Bu âyetten anlaşıldığına göre demek ki bazı âyetlerin tefsirine Resûlü'nün izahı olmadan ulaşmak mümkün değildir.23
"Biz sana Kitâb'ı indirdik ki, hakkında ayrılığa düştükleri şeyi onlara açıklayasın ve inanan bir kavim için, (o kitap) yol gösterici ve rahmet olsun" (Nahl, 16/64).24
Hiç şüphesiz, Yüce Allah, bu âyetlerle kendisine Kur'ân'ı açıklama görev ve yetkisini verdiği peygamberini bu hususta yardımsız bırakmamış ve bu konuda Kur'ân dışı vahiylerle de O'nu beslemiştir. Nitekim şu âyet de bu hususa işâret etmektedir:
"(Ey Muhammed), onu tekrarlamak için (henüz Cebrâil, sana vahyi bitirmeden) dilini depretme, onu (senin kalbine) toplamak ve (sana) okutmak bize düşer. Sana Kur'ân'ı okuduğumuz zaman onun okunuşunu takip et. Sonra onu açıklamak da bize düşer." (Kıyâmet,75/16-19).25
Hiç şüphesiz Yüce Allah'ın vaad ettiği bu beyânını, hem bazı âyetlerin ileride inecek bazı âyetlerle daha da açılacağı, hem de izâha muhtaç bazı âyetlerin yine kendisinin vahyi ve öğretmesi ile Resûlü tarafından açıklanacağı şeklinde değerlendirmek gerekir.
Kur'ân, kendisine indirilen ve ilâhî vahyin kaynağı olan Yüce Allah ile irtibat hâlinde olan Hz. Peygamber'in, Kur'ân'ı anlama ve açıklama hususunda en yetkili kişi olduğunda ve dolayısıyla mü'minlerin O'nun sözlü ve fiili açıklamalarına sarılmaları gerektiği hususunda bir şüphe yoktur.
Hz. Peygamberin Kur'ân'ı açıklaması, mücmel olan bazı âyetleri tafsil, bazı umûmî hükümleri tahsis, anlaşılması güç bazı âyetleri açma, müphem olanı belirtme, bazı garip kelimeleri beyan etme, edebî inceliğe sâhip âyetlerin maksadını bildirme, varsa neshi işaret etme gibi şekillerde olmuştur.26 O, bu maksatla Medine Mescidi'ni bir okul hâline getirmiş, ashâbın her müşkülünü bıkmadan ve usanmadan çözmeye çalışmış ve söz ve hareketleri ile âdeta yaşayan bir Kur'ân olarak onlara örneklik etmiştir.27
Yüce Allah, Hz. Peygamber'e izâha muhtaç Kur'ân âyetlerini açıklama yetkisini verdiği gibi, aynı şekilde O'na Kur'-ân'da olmayan hususlarda hüküm koyma yetkisini de vermiştir.

──────────

**İstenen İşler**
a: Seçilen metinde "Kur'ân, kendisine indirilen" sözleriyle başlayıp "bir şüphe yoktur." sözlerine kadar süren bölümü olduğu gibi yeniden yazın.
b: Seçilen metinde sayılan, Hz. Peygamber'in Kur'ân'ı açıklama şekillerinin tamamını sıralayın.

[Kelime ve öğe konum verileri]
──────────

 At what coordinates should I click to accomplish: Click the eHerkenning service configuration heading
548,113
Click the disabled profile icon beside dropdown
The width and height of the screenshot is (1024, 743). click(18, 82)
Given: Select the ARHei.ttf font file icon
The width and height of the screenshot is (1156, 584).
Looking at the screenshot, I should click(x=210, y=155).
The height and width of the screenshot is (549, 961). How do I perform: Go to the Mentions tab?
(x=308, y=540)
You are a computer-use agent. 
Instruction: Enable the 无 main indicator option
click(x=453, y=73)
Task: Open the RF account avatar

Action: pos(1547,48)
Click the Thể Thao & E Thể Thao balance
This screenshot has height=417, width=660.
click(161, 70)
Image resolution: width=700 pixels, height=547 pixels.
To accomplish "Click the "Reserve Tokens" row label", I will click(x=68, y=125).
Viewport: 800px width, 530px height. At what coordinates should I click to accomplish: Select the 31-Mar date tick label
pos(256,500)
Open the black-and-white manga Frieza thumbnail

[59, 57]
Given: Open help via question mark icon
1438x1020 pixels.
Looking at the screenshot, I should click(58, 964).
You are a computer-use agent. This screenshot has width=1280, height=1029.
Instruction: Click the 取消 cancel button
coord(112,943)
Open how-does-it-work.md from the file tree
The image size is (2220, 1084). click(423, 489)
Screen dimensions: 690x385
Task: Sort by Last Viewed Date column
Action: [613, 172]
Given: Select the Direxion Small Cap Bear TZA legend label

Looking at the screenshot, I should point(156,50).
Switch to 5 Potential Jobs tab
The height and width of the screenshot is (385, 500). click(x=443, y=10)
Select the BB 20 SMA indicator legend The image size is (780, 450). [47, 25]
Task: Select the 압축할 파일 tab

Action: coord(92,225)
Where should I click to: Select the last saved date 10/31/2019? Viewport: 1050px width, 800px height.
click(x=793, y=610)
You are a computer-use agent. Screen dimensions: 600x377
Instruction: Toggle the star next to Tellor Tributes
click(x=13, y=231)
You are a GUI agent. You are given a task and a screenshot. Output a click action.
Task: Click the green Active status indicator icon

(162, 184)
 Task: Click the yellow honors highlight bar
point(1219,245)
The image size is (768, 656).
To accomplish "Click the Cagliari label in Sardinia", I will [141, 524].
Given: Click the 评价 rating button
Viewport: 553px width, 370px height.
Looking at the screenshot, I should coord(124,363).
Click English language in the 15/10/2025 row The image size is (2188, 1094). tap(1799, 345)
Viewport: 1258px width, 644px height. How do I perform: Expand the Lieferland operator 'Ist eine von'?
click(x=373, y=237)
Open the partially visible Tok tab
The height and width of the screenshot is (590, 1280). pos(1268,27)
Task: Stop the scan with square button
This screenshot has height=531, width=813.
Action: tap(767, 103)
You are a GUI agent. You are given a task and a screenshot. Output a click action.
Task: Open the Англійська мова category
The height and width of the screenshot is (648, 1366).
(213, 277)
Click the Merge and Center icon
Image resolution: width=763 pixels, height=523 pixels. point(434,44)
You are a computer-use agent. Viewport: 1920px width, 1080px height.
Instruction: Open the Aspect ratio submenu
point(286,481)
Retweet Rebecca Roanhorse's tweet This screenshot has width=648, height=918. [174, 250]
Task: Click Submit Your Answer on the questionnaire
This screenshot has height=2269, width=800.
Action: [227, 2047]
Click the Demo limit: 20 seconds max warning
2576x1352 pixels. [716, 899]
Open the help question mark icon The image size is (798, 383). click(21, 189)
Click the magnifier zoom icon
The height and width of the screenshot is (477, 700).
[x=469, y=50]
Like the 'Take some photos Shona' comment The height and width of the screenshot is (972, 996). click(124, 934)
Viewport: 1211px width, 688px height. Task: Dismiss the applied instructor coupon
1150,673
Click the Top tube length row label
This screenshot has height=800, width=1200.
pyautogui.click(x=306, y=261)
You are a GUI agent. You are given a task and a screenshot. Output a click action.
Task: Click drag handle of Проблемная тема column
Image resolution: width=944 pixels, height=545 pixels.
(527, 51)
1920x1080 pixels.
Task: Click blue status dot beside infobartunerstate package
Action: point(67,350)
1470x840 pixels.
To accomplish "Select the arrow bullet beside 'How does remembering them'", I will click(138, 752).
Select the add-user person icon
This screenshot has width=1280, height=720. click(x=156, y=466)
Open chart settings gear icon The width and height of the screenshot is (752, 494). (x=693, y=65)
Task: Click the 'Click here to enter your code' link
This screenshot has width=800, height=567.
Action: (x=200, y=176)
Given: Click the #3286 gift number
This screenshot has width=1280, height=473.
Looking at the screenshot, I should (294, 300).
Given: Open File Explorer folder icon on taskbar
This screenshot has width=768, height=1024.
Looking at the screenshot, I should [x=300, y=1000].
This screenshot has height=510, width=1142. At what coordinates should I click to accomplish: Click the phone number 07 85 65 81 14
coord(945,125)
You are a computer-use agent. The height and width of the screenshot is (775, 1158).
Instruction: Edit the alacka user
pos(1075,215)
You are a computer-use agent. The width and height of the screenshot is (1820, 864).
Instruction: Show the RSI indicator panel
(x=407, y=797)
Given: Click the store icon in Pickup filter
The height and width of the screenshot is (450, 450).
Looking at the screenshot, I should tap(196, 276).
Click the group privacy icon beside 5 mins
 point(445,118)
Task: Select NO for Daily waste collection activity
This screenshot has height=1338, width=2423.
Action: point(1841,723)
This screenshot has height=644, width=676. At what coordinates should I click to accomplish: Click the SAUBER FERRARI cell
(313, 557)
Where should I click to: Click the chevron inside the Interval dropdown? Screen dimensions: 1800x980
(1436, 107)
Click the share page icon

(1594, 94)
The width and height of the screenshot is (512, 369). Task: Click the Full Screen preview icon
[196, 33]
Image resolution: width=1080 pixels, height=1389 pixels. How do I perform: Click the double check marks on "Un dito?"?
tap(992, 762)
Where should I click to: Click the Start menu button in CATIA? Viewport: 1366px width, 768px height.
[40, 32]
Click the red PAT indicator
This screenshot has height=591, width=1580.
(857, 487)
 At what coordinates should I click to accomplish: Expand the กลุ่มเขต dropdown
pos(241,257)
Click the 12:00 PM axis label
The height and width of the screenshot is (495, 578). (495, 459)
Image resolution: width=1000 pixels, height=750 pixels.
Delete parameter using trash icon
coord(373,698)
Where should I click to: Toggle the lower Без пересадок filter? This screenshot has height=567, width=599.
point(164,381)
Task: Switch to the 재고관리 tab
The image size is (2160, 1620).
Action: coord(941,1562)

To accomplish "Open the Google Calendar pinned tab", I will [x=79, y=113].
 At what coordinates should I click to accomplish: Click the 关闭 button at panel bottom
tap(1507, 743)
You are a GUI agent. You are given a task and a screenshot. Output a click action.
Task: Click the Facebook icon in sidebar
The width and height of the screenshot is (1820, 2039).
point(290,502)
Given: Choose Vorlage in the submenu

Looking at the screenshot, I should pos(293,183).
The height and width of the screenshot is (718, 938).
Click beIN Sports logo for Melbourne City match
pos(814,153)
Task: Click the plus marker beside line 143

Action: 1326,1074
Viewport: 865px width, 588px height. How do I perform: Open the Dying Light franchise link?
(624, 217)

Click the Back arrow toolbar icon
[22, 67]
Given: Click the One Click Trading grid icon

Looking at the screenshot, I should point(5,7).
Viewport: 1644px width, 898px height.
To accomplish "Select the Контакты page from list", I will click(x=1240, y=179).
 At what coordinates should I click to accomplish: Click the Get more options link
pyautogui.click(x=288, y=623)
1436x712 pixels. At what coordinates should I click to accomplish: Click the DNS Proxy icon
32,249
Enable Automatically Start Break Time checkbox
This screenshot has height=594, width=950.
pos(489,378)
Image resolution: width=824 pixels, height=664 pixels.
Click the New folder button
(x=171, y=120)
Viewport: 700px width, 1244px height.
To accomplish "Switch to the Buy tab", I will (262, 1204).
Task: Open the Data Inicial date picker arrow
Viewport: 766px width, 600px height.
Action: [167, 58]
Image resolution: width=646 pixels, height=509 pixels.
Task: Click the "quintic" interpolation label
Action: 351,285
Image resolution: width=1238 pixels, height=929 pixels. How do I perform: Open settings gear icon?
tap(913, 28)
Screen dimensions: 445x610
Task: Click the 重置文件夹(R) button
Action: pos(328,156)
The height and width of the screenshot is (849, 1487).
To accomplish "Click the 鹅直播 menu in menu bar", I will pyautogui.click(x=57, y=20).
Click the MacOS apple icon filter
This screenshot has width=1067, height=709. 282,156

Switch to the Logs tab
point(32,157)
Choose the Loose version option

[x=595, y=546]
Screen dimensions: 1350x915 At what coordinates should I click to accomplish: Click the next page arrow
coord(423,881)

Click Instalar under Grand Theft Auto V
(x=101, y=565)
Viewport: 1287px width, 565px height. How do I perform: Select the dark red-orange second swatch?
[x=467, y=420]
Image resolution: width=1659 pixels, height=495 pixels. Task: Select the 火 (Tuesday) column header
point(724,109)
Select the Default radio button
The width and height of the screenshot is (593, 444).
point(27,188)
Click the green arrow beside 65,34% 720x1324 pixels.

──────────

**Beklenen Yanıtlar**
a:
Kur'ân, kendisine indirilen ve ilâhî vahyin kaynağı olan Yüce Allah ile irtibat hâlinde olan Hz. Peygamber'in, Kur'ân'ı anlama ve açıklama hususunda en yetkili kişi olduğunda ve dolayısıyla mü'minlerin O'nun sözlü ve fiili açıklamalarına sarılmaları gerektiği hususunda bir şüphe yoktur.

b:
- Mücmel olan bazı âyetleri tafsil etme
- Bazı umûmî hükümleri tahsis etme
- Anlaşılması güç bazı âyetleri açma
- Müphem olanı belirtme
- Bazı garip kelimeleri beyan etme
- Edebî inceliğe sâhip âyetlerin maksadını bildirme
- Varsa neshi işaret etme